For Herménégilde Chiasson, every work of art is both a cry and a prayer. Beatitudes reflects this perspective by connecting everyday events — people losing their keys or their cellphone signals — to the universal. Sighs, silences, and human utterances all become part of an ongoing incantation that ranges from the personal to the textual, from the local to the cosmopolitan. In this postmodern "sermon on the mount," Chiasson has created a tour de force at once compassionate and complex, thoughtful and illuminating.
A meditation on what it means to be human, Chiasson writes from a deep sense of melancholy. Exploring the common bonds of humanity, he creates a tonal montage that probes our notions of who we are and who we might become.
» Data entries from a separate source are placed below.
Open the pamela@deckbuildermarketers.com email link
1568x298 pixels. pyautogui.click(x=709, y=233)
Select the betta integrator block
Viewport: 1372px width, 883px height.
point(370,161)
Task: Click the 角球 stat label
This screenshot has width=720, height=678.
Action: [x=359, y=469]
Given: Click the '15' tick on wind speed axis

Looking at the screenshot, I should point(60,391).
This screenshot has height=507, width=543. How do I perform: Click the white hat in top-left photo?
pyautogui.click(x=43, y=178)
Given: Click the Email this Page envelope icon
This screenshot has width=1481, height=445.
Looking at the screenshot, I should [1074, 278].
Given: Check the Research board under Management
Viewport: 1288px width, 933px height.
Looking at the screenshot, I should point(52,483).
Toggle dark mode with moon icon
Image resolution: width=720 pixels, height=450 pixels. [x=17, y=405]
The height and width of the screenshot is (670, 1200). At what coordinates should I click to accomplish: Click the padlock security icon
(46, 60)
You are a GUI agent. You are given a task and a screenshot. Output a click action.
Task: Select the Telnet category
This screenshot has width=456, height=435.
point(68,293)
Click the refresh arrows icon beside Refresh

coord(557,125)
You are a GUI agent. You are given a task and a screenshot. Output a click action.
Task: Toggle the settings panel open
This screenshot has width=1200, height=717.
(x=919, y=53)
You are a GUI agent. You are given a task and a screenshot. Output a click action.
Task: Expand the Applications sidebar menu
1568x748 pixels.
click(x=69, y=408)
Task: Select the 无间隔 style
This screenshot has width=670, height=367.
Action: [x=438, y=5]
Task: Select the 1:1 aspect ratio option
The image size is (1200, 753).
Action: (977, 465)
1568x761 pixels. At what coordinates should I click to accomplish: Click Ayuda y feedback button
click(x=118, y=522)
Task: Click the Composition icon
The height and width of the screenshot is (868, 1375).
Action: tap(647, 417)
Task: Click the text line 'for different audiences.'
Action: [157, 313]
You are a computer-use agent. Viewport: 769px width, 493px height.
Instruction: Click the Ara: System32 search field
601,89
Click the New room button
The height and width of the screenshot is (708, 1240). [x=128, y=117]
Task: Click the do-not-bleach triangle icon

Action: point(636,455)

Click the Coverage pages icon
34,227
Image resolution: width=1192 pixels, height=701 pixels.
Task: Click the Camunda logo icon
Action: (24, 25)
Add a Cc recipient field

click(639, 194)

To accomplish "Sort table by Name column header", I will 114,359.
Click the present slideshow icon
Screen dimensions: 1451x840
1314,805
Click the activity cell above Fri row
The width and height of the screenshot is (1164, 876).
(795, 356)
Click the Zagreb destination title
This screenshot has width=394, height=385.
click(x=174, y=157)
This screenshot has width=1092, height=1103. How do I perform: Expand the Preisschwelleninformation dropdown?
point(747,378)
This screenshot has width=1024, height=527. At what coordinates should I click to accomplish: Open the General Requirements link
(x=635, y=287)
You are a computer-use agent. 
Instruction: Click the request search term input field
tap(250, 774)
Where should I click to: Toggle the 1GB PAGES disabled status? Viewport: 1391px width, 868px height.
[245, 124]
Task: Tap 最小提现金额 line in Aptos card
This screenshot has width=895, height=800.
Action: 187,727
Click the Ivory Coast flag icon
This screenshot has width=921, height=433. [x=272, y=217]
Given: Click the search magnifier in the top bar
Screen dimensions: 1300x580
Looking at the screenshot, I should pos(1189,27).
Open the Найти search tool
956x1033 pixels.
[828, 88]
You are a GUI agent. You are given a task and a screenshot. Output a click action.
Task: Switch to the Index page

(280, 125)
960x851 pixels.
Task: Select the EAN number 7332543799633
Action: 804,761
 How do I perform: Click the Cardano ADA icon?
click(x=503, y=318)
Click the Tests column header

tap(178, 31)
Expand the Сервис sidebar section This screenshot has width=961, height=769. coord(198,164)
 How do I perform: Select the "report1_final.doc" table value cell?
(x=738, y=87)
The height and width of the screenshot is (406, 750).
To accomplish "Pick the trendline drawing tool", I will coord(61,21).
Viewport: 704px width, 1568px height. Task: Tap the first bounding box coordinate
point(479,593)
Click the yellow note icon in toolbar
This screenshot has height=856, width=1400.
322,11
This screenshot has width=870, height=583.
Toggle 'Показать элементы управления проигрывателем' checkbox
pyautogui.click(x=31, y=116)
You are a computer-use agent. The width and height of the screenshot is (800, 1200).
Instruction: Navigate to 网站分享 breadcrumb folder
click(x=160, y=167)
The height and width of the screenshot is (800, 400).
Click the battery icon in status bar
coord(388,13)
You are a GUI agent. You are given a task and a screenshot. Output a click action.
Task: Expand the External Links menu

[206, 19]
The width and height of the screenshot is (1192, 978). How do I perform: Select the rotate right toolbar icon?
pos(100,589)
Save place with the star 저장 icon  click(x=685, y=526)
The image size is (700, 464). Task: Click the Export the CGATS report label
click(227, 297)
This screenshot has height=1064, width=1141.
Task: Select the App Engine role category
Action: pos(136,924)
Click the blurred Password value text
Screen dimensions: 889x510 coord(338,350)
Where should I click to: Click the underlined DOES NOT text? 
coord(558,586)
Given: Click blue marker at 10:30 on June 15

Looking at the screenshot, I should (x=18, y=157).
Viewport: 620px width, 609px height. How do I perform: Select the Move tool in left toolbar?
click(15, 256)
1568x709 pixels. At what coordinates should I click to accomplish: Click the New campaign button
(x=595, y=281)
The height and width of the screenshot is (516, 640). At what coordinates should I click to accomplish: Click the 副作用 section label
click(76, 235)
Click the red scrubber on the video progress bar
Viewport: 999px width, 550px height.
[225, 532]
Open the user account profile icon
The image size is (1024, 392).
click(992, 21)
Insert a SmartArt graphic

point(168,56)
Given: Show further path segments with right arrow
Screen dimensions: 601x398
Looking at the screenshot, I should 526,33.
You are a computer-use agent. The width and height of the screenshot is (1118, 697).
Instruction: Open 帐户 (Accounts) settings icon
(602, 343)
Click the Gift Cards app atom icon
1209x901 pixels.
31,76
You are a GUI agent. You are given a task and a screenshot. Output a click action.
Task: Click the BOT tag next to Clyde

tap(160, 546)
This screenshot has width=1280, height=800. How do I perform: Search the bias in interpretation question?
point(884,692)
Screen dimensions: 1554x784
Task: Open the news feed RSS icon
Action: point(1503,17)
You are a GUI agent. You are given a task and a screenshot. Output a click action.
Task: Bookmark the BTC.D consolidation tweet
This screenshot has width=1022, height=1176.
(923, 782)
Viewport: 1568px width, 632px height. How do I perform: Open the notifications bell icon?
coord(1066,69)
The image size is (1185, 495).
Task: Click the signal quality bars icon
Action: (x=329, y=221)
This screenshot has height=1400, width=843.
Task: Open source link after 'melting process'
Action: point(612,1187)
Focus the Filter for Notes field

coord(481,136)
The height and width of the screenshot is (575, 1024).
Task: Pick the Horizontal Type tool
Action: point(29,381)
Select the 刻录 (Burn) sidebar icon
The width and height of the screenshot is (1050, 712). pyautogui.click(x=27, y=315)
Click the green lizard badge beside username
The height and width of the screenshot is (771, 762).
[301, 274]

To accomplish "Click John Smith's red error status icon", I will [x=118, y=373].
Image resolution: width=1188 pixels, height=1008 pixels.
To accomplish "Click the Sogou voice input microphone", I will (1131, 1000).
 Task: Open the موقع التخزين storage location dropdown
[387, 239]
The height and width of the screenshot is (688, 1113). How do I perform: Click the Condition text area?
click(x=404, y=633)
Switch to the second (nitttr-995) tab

Beginning in mid-sentence and ending not with a period but a comma, Beatitudes is Herménégilde Chiasson's most important work to date, with beautiful lines that continue to echo long after they have been read. It will be released simultaneoulsy in French by Editions Prise de Parole.
About the authors
Herménégilde Chiasson has been called "the spokesperson and conscience of the young Acadian poetry." His poetry has been nominated for and won the Governor General's Award and twice won the Prix France-Acadie. In 1990 the French government named him a Chevalier des Arts et des Lettres. Herménégilde Chiasson studied visual arts at Mount Allison University, Université de Moncton, and New York University, and received his PhD from the Sorbonne. He has produced some 15 films, written 20 plays, and exhibited his paintings and photographs in galleries in the Maritimes, Toronto, and internationally. In 2001, Chiasson was one of a select group of artists chosen to accompany Governor General Adrienne Clarkson to South America. This special state visit was organized to foster new cultural and social links between Canada, Chile and Argentina.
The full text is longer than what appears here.